▶ [EXERCISE GOAL]:
For this exercise, reproduce only the lines from the one holding "This screenshot has width=732, height=419." through the final line of the data below, exactly, and omit pictures.

▶ [INPUT FOR THIS TASK]:

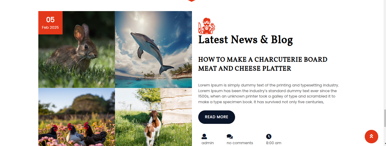Click the butcher chef icon above heading
The image size is (386, 146).
click(x=207, y=26)
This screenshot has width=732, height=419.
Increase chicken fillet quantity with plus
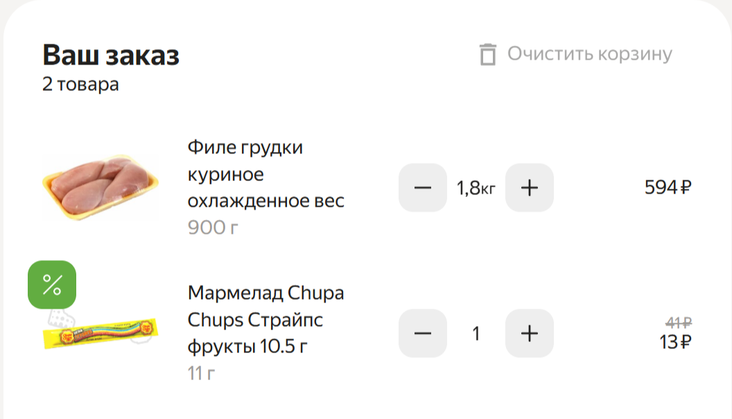tap(530, 187)
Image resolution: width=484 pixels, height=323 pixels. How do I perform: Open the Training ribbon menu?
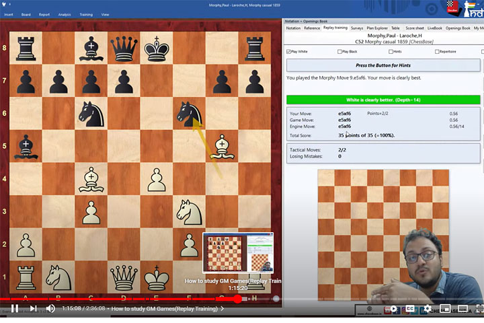[85, 13]
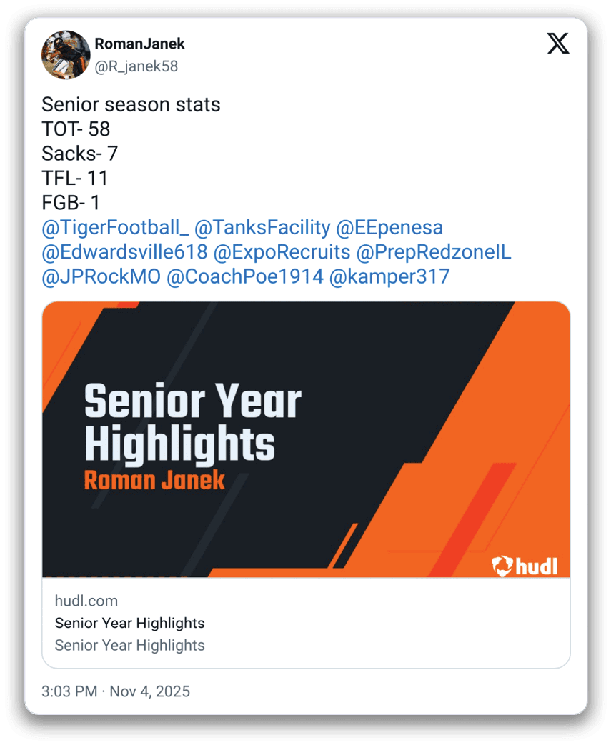
Task: Click the 3:03 PM Nov 4, 2025 timestamp
Action: click(x=116, y=691)
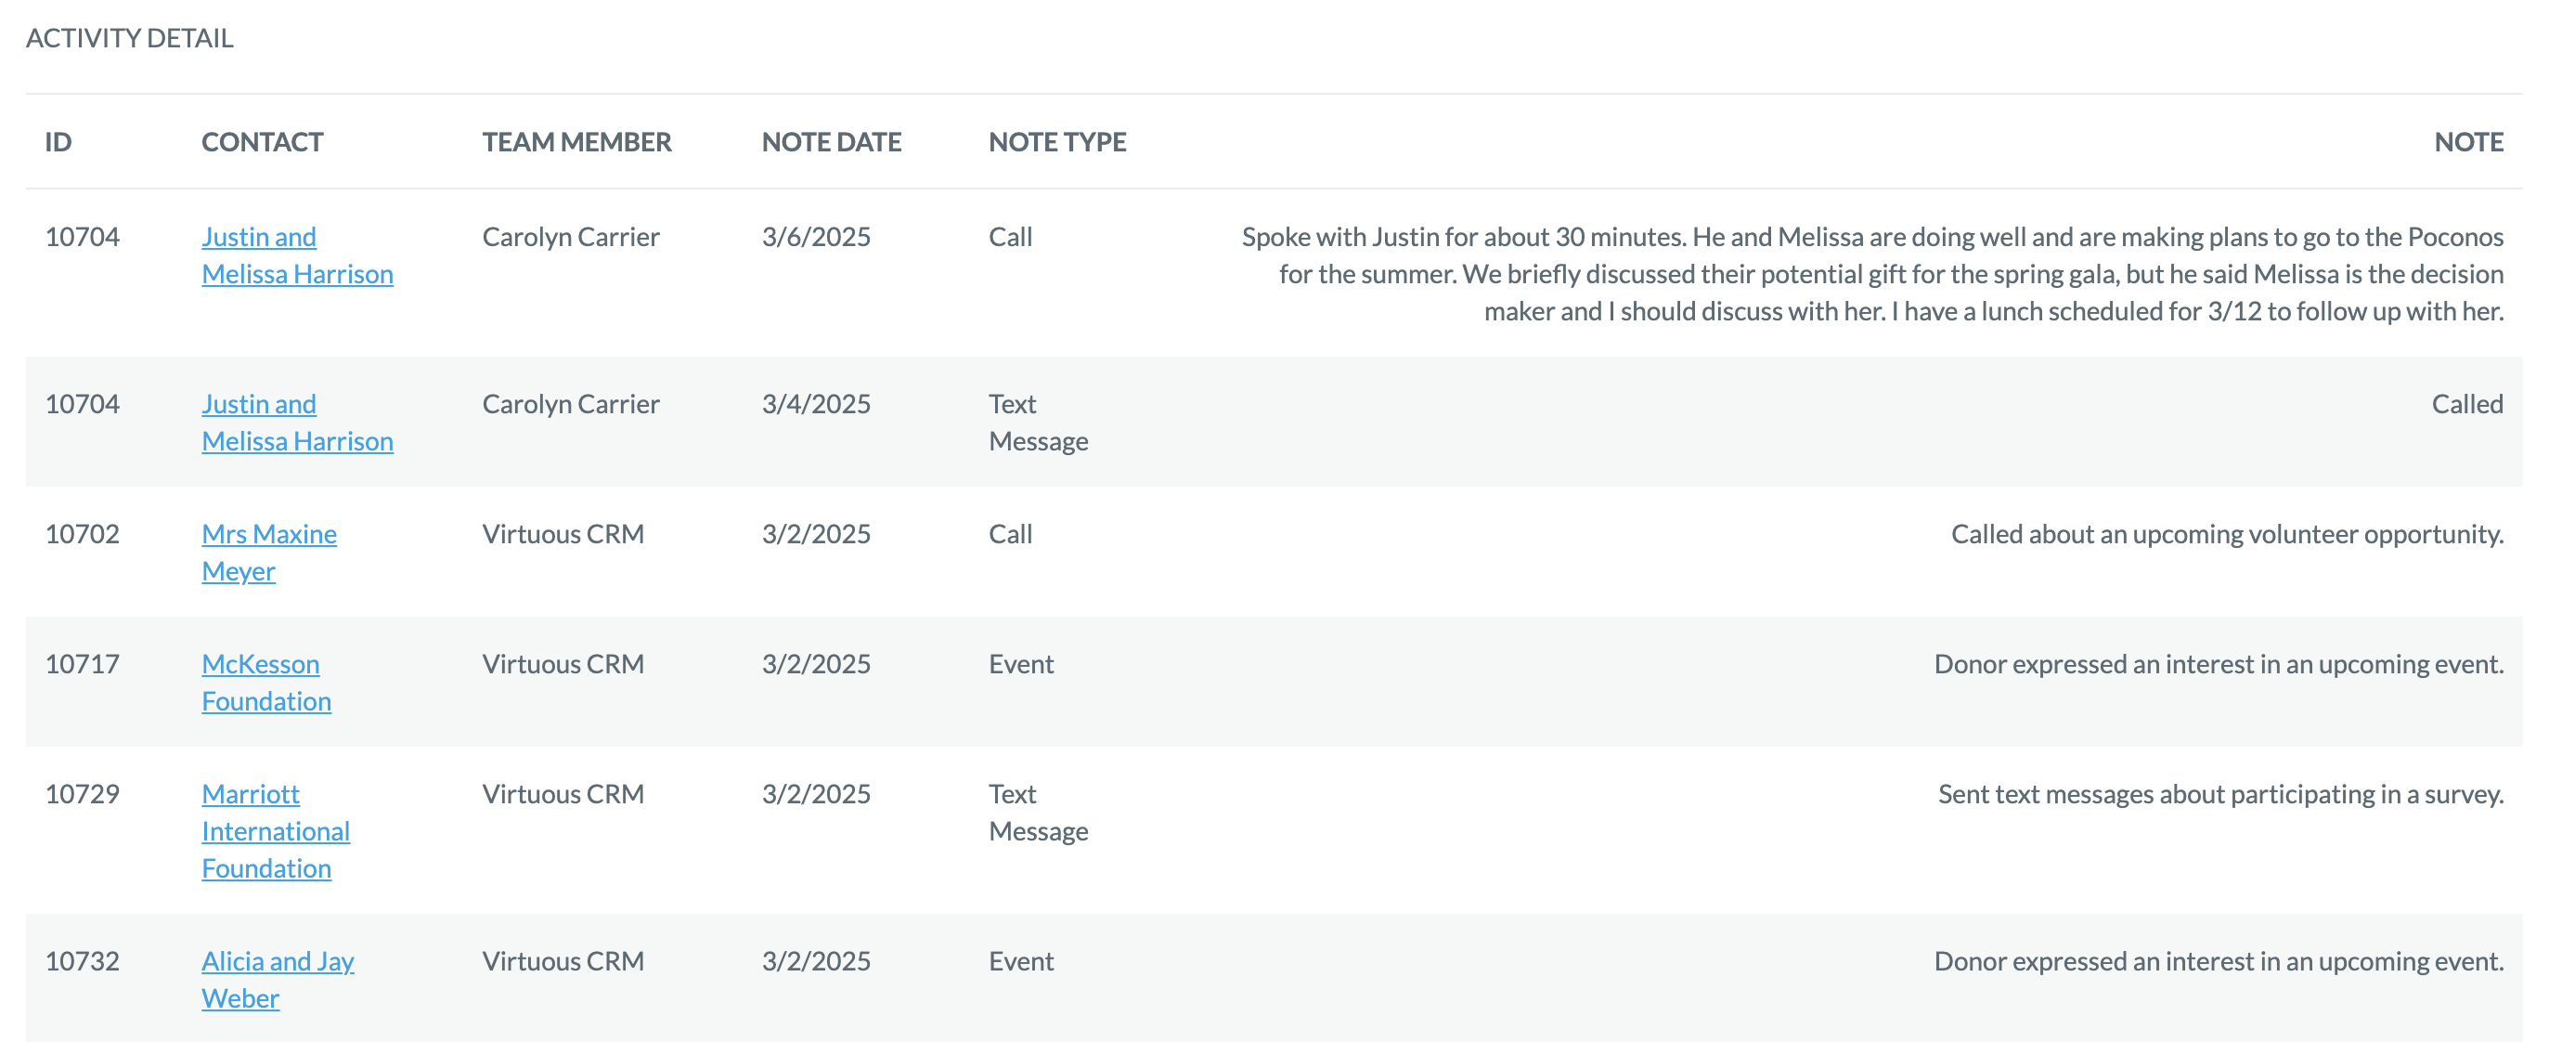Click the ID column header
2549x1042 pixels.
(58, 142)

▶ [ANSWER SPACE]:
This screenshot has width=732, height=419.
Increase chicken fillet quantity with plus
tap(530, 187)
Image resolution: width=484 pixels, height=323 pixels. How do I perform: Open the Training ribbon menu?
[85, 13]
Task: Click the 3:03 PM Nov 4, 2025 timestamp
Action: click(x=116, y=691)
Click the ID column header
2549x1042 pixels.
(58, 142)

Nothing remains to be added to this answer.